Required Tools and Files:

Trimmomatic (for quality trimming)
BWA-MEM2 (for read alignment)
Samtools (for BAM file sorting and statistics)
Picard (for duplicate removal)

Required Files:

Reference Genome File: genome.fasta (FASTA format containing the reference genome sequences)
Sequencing Data Files: Paired-end FASTQ files, such as S1_1.fq.gz and S1_2.fq.gz.

Step 1: Quality Trimming with Trimmomatic

java -jar trimmomatic-0.36.jar PE S1_1.fq.gz S1_2.fq.gz --baseout S1_out.fq.gz LEADING:20 TRAILING:20 SLIDINGWINDOW:4:20 MINLEN:36 -threads 10

#PE: Paired-end sequencing data.

#LEADING:20: Trim bases with quality below 20 from the start of the read.

#TRAILING:20: Trim bases with quality below 20 from the end of the read.

#SLIDINGWINDOW:4:20: Trim when the average quality within a sliding window of 4 bases falls below 20.

#MINLEN:36: Discard reads shorter than 36 bases after trimming.

#-threads 10: Use 10 threads to speed up the processing.

Step 2: Build Genome Index

samtools faidx genome.fasta

bwa-mem2 index genome.fasta

java -jar picard.jar CreateSequenceDictionary R=genome.fastajava -jar picard.jar CreateSequenceDictionary R=genome.fasta

Step 3: Align Reads to the Reference Genome

Once the genome index is built, the next step is to align the sequencing reads to the reference genome using BWA-MEM2. After alignment, we will use Samtools to convert the resulting SAM file to BAM format and sort it.

bwa-mem2 mem -t 2 -R '@RG\tID:S1\tSM:S1\tPL:illumina' genome.fasta S1_out_1P.fq.gz S1_out_2P.fq.gz > S1.sam

samtools view -bS S1.sam > S1.bam

samtools sort -@ 2 -m 1G -o S1.sorted.bam S1.bam

Step 4: Remove Duplicates

Duplicate reads may arise due to PCR amplification and should be removed to avoid bias in variant calling.

java -jar picard.jar MarkDuplicates I=S1.sorted.bam O=S1.sorted.markdup.bam CREATE_INDEX=true REMOVE_DUPLICATES=true M=S1.marked_dup_metrics.txt

Step 5: Quality Control and Statistics

After removing duplicates, it’s important to check the quality of the BAM files.
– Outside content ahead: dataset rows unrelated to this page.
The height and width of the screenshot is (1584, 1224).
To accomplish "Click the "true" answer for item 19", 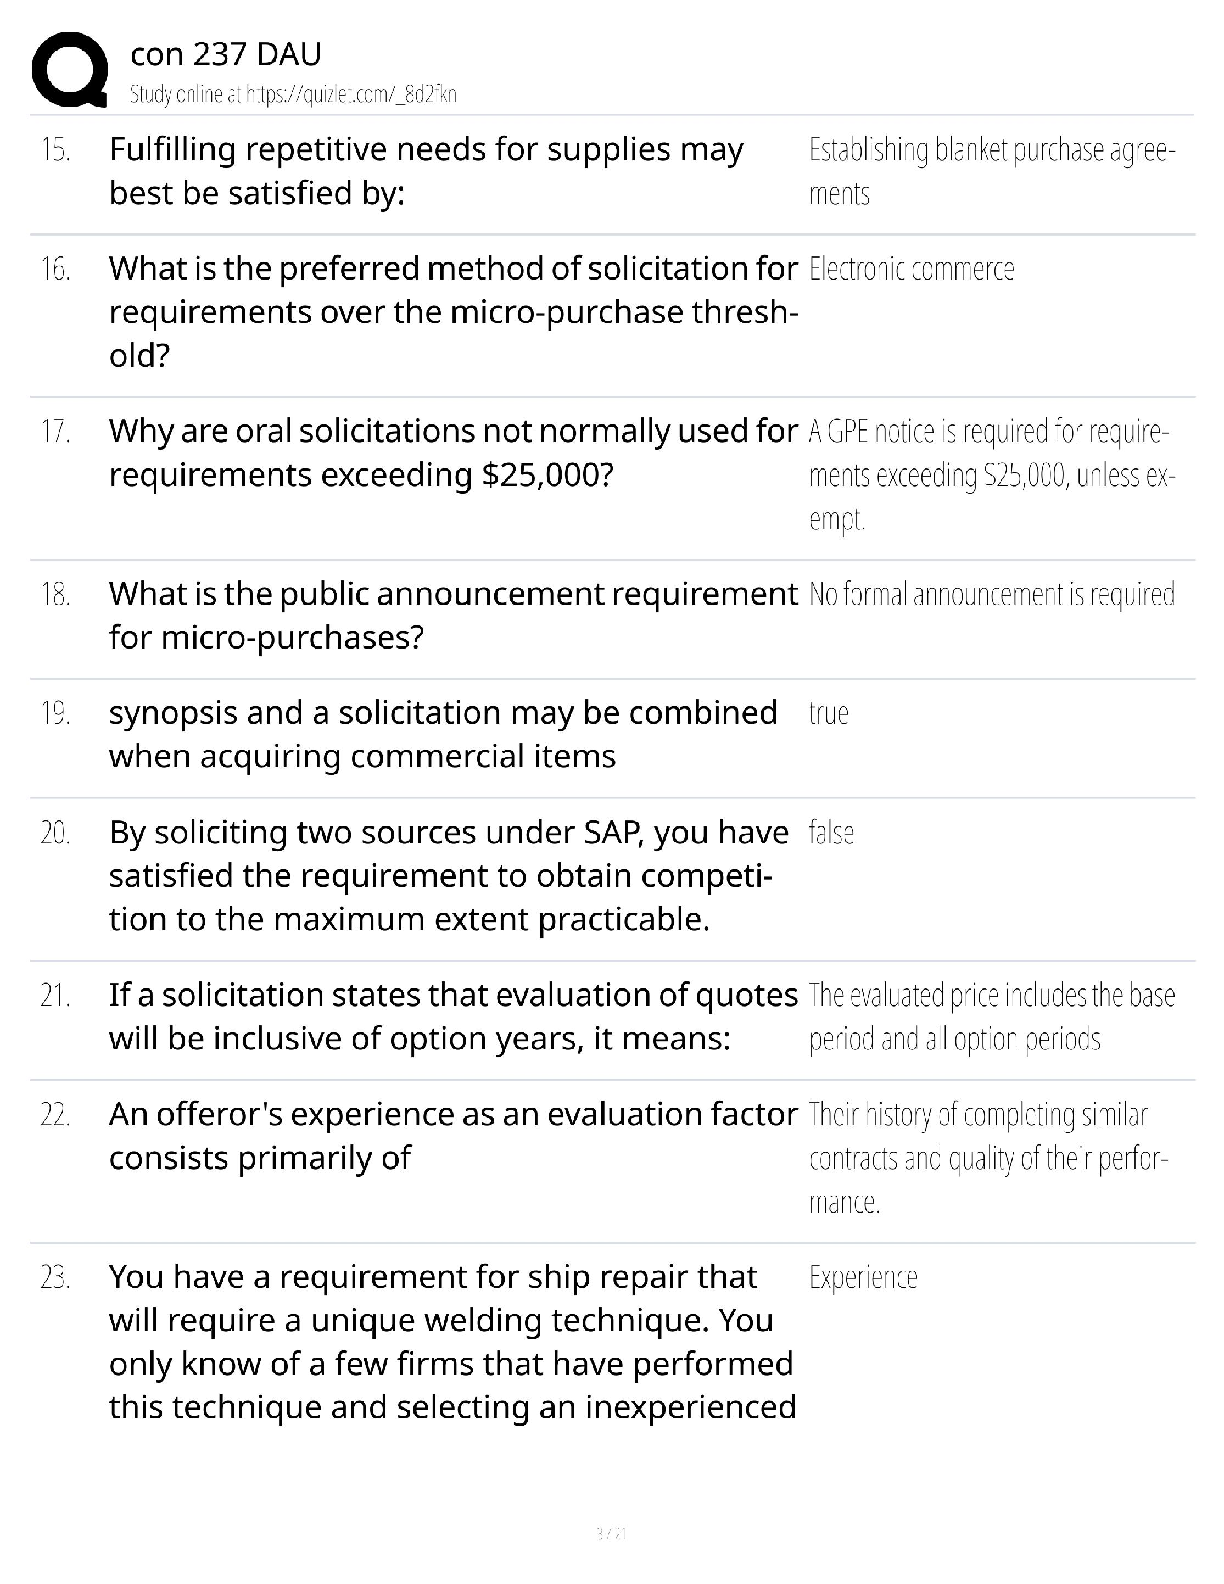I will pos(829,714).
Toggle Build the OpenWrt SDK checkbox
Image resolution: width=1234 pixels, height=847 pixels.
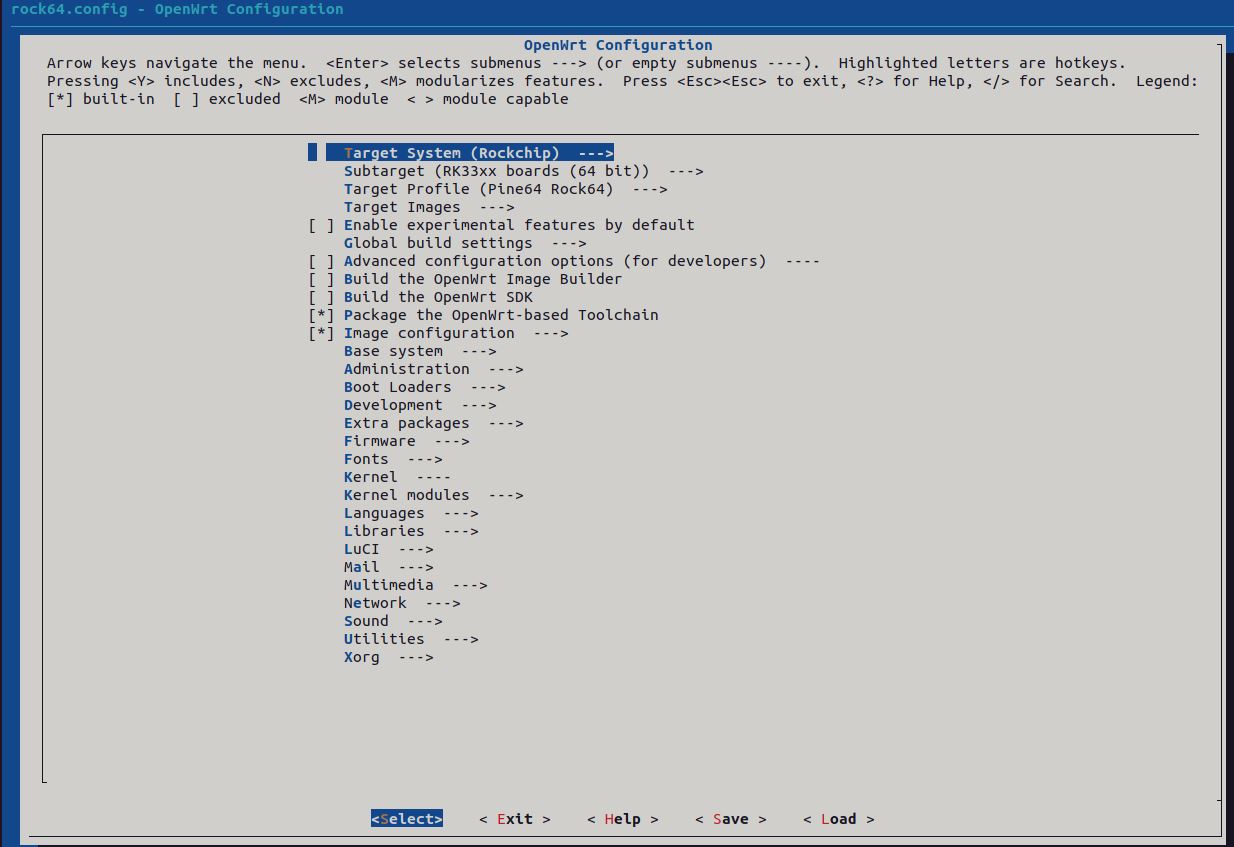[x=321, y=297]
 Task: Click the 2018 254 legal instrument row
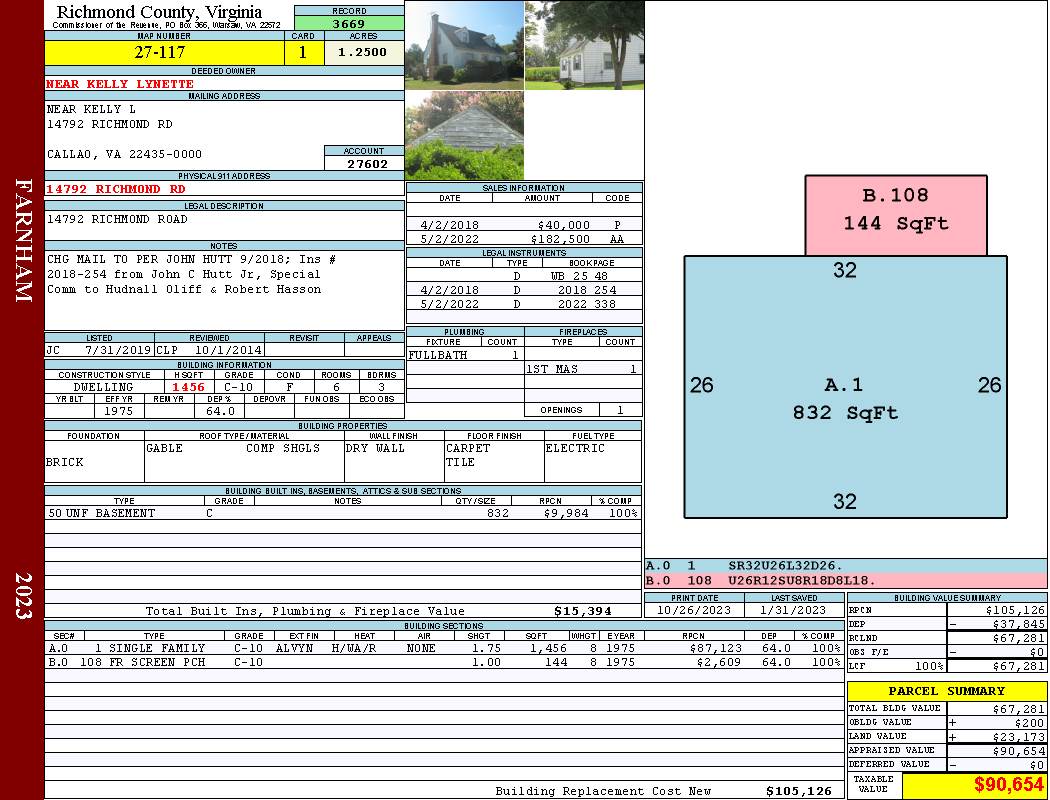coord(524,290)

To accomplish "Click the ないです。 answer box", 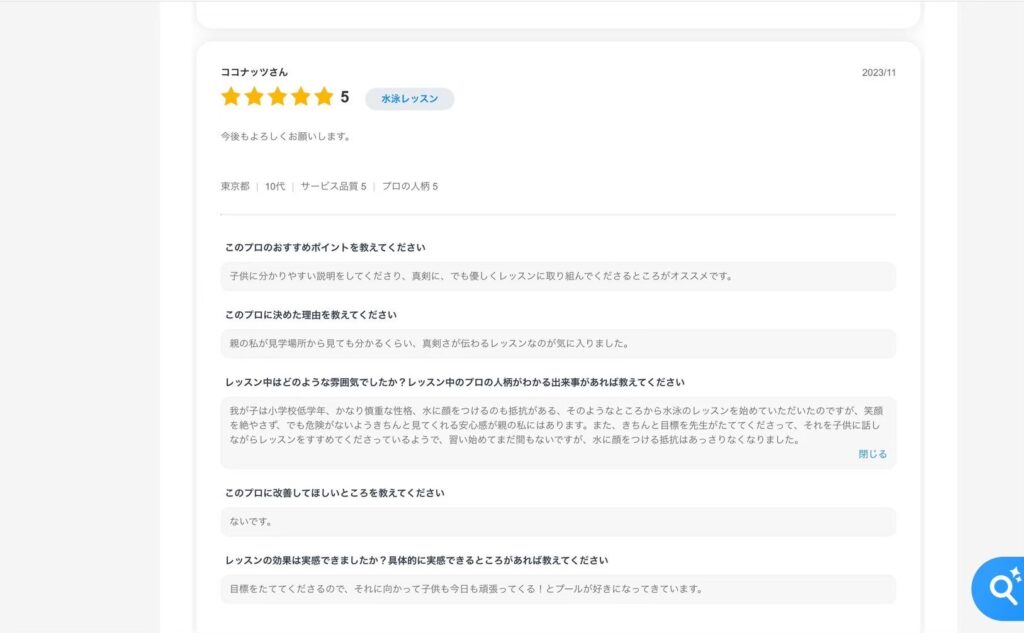I will (x=557, y=521).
This includes alignment statistics and coverage information.

samtools flagstat S1.sorted.bam > S1.sorted.bam.flagstat

samtools depth S1.sorted.bam > S1.sorted.bam.depth

These steps prepare your data for downstream variant calling and ensure that only high-quality data is used for further analysis.